When an awarding organisation is simply certificating attendance at an event or is not otherwise making a judgement about a learner’s knowledge, skills or understanding, it is not awarding a qualification.
Vocational qualifications are all about the world of work, across the full range of jobs, industries and professions. They are commonly described as professional or technical qualifications.
They are all the qualifications that are not GCSEs and A levels (GCEs), which are known as academic or general qualifications.
This means that there are several different types of vocational qualifications including professional body qualifications, a licence to practice in a particular job role and/or industry, those demonstrating competence in a particular job role or an introduction to an industry or to the world of work.

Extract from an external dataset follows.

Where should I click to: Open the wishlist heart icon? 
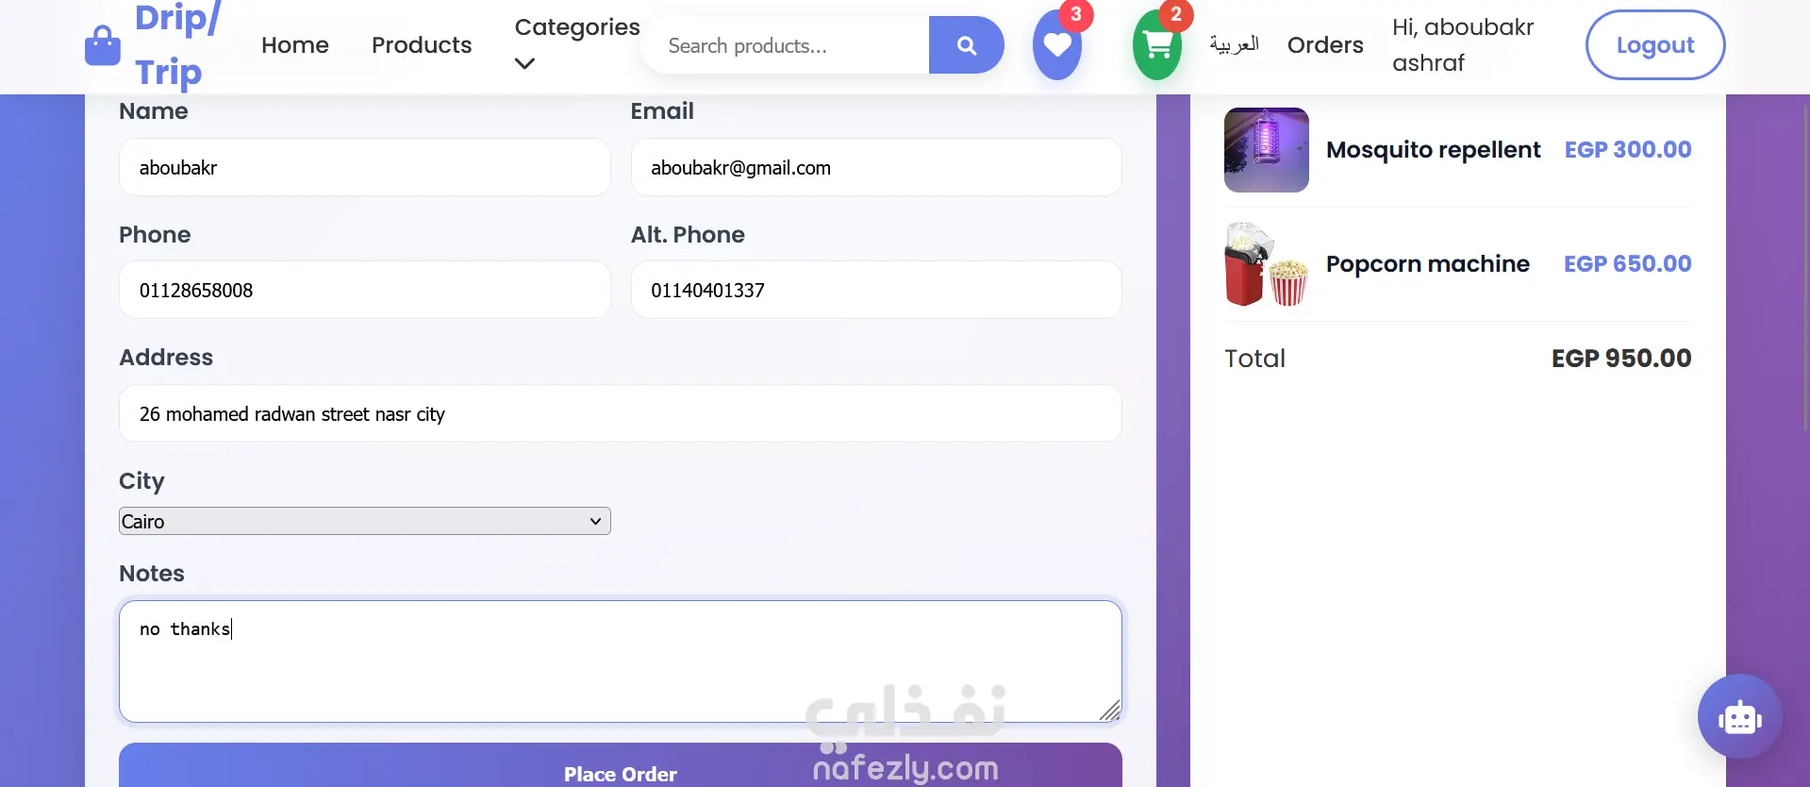pos(1056,45)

Qualifications are done by people of all ages in a school, college, the workplace, with training providers or working at home on their own. Some may involve a single day’s training and others may take two years full time study to achieve. In every case, the qualification will set out the things that a learner should know or be able to do. When a learner has done this to the required standard the awarding body will issue a qualification certificate.
A qualification sets out what an individual needs to know or be able to do in order to be given (awarded) that qualification. Most vocational qualifications are made up of several units of learning, each one covering a specific area or topic. In some qualifications, particularly the smaller ones, a learner may have to do all the units to get the qualification. For most vocational qualifications some of these units will be required units (mandatory) and there will be several other units to choose from (optional).
Each unit has several statements that set out what the learner needs to know or be able to do. These are called the learning outcomes and they are checked (assessed) in numerous different ways. It might involve an on-line test, an observation of what the learner is doing, a written assignment, project work, an exam or compiling a portfolio of evidence demonstrating what the learning knows or can do.
Qualifications are respected by learners, employers, further and higher education and many others. Awarding bodies are responsible for ensuring that the quality of their qualifications is maintained at a high level.